[Records for this exercise Boundary: Start]

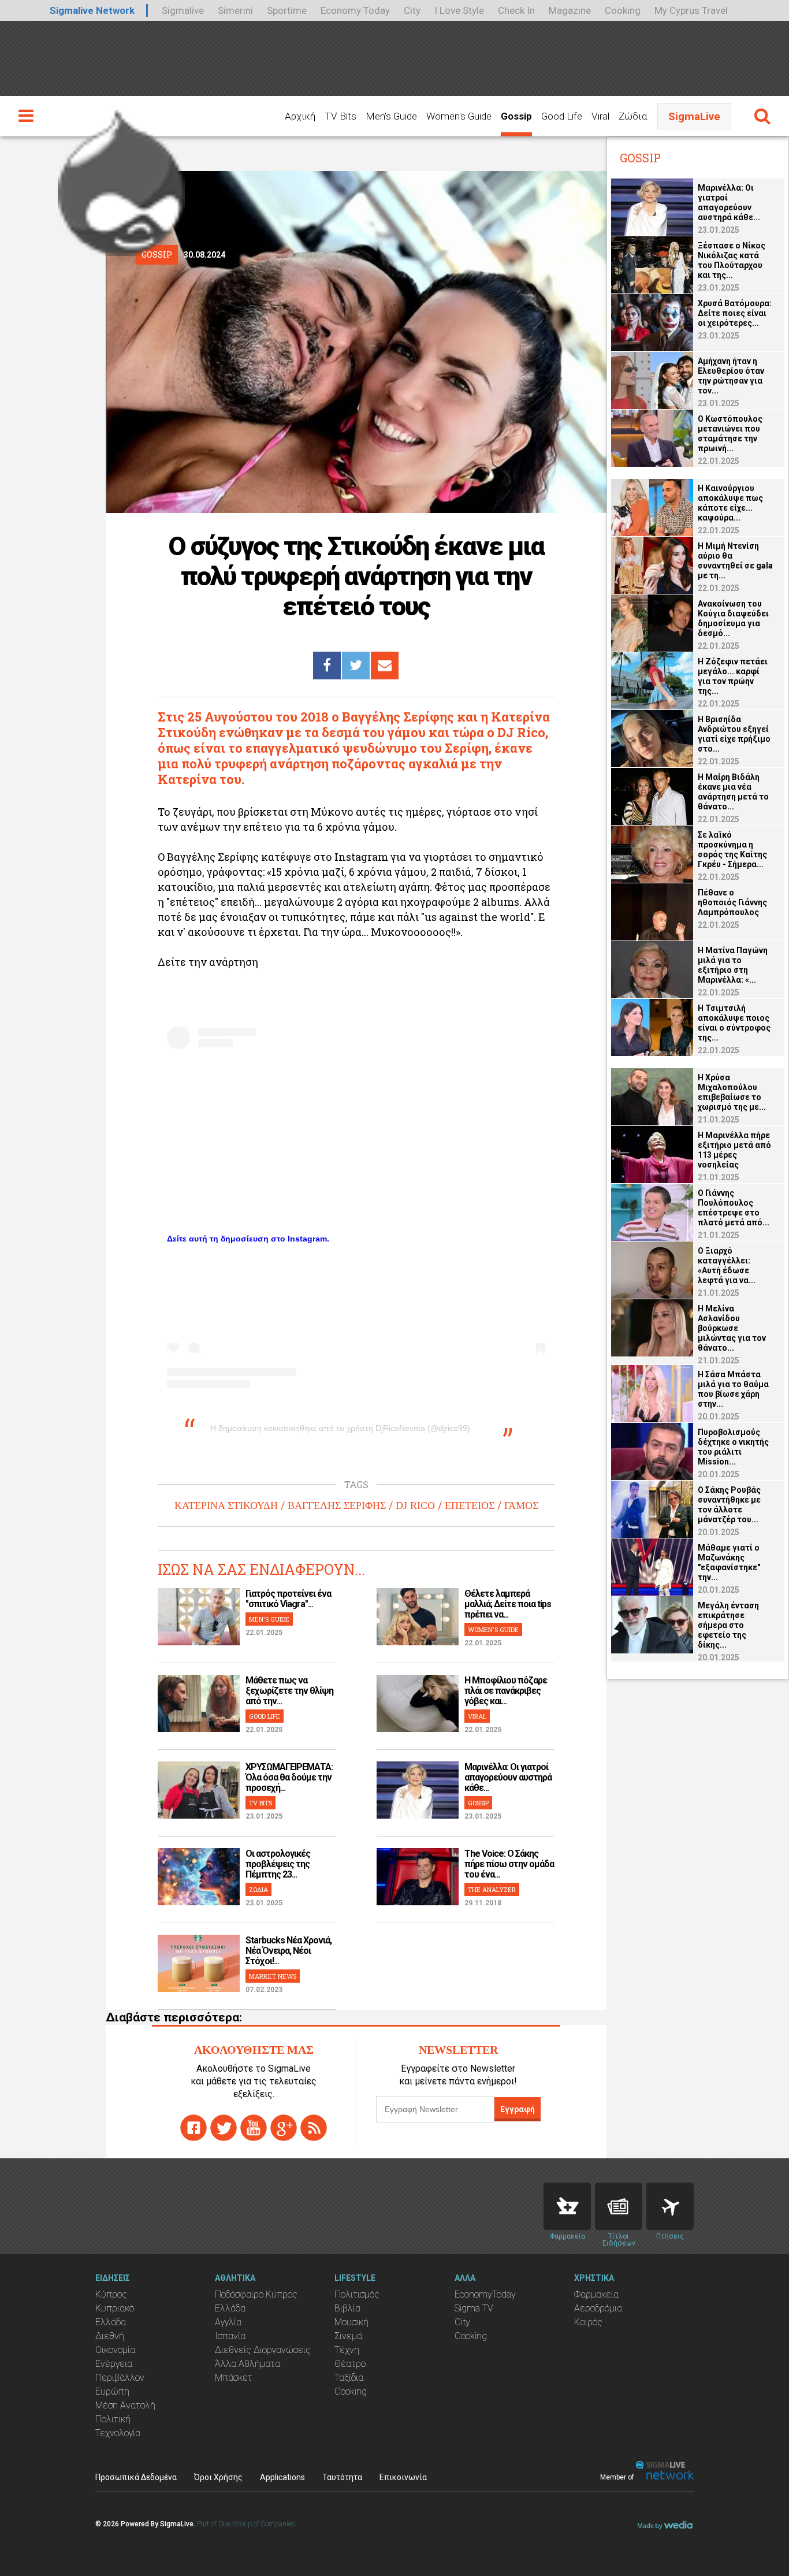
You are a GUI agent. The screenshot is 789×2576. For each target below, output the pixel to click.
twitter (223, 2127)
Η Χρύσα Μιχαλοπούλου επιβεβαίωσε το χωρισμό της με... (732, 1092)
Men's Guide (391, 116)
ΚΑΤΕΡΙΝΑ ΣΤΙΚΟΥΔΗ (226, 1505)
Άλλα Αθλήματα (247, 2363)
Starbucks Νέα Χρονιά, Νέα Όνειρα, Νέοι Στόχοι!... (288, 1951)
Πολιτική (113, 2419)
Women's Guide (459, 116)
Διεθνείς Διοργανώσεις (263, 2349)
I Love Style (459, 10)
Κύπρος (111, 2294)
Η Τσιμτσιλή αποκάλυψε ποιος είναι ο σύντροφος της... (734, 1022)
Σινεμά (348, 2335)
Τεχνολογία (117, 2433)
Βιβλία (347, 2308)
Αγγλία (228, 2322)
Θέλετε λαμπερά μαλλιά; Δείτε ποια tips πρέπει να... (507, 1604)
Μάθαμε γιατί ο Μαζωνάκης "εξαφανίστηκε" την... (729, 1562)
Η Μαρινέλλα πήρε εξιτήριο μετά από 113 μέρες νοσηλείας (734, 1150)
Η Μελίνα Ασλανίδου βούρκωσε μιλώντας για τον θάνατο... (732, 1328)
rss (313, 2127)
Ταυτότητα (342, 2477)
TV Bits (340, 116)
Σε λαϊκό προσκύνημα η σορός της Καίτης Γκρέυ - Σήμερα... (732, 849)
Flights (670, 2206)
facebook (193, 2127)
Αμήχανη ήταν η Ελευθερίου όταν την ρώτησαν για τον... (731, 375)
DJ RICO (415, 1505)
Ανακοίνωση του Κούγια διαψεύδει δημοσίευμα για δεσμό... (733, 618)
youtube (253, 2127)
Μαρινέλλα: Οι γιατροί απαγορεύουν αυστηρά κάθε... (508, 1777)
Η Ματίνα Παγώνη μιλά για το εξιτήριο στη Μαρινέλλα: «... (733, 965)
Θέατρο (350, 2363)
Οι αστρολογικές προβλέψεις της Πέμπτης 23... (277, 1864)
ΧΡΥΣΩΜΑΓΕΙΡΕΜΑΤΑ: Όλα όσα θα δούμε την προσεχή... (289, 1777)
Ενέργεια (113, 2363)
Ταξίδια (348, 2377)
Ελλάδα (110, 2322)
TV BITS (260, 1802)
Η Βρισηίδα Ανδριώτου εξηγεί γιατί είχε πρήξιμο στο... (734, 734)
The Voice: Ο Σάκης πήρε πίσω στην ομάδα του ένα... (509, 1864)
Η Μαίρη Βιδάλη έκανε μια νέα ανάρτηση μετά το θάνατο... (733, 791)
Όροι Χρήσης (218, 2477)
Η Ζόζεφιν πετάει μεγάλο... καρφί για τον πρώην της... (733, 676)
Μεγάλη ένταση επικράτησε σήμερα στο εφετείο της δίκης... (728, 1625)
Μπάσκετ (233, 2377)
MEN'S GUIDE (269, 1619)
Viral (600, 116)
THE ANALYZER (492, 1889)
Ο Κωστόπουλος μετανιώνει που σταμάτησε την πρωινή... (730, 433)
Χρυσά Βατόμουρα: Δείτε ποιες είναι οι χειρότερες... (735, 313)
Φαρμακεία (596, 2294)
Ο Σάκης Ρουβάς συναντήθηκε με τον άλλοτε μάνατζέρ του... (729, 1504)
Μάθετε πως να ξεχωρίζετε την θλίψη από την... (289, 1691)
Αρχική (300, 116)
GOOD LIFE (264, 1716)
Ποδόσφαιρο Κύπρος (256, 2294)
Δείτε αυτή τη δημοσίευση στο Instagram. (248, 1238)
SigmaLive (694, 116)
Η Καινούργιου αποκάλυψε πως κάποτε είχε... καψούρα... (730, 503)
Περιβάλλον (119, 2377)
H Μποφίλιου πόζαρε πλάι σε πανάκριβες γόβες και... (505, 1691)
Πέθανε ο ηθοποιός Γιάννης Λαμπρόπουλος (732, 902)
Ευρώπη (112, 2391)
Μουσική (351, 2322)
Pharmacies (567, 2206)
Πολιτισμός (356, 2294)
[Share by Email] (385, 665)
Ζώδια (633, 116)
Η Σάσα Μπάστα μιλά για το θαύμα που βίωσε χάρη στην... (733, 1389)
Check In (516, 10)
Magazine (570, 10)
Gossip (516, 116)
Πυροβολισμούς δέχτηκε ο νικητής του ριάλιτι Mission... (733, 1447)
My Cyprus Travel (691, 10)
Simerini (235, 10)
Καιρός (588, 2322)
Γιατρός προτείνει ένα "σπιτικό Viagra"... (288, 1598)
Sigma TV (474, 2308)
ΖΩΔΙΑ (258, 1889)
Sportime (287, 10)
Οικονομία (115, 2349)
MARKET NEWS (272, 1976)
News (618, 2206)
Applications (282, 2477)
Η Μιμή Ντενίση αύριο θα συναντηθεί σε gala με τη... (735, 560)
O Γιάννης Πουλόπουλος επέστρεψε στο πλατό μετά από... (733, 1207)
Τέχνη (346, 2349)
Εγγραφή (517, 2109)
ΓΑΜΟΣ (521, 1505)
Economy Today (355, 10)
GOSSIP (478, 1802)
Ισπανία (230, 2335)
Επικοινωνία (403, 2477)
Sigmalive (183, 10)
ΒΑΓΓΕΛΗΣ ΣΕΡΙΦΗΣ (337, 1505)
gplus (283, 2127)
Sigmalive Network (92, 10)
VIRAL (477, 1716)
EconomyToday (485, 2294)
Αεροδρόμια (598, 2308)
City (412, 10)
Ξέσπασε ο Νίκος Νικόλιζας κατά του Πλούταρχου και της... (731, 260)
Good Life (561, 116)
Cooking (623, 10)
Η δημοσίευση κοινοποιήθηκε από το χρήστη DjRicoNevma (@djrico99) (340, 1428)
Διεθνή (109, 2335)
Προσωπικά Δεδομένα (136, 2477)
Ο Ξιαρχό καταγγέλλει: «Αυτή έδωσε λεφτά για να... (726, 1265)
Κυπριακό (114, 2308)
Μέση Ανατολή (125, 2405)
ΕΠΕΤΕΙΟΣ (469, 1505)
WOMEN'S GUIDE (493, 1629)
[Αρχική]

[Records for this exercise Boundary: End]

Exercise brief:
Every line of the records containing the word "Γιάννης" must appear in the answer.

Answer:
Πέθανε ο ηθοποιός Γιάννης Λαμπρόπουλος (732, 902)
O Γιάννης Πουλόπουλος επέστρεψε στο πλατό μετά από... (733, 1207)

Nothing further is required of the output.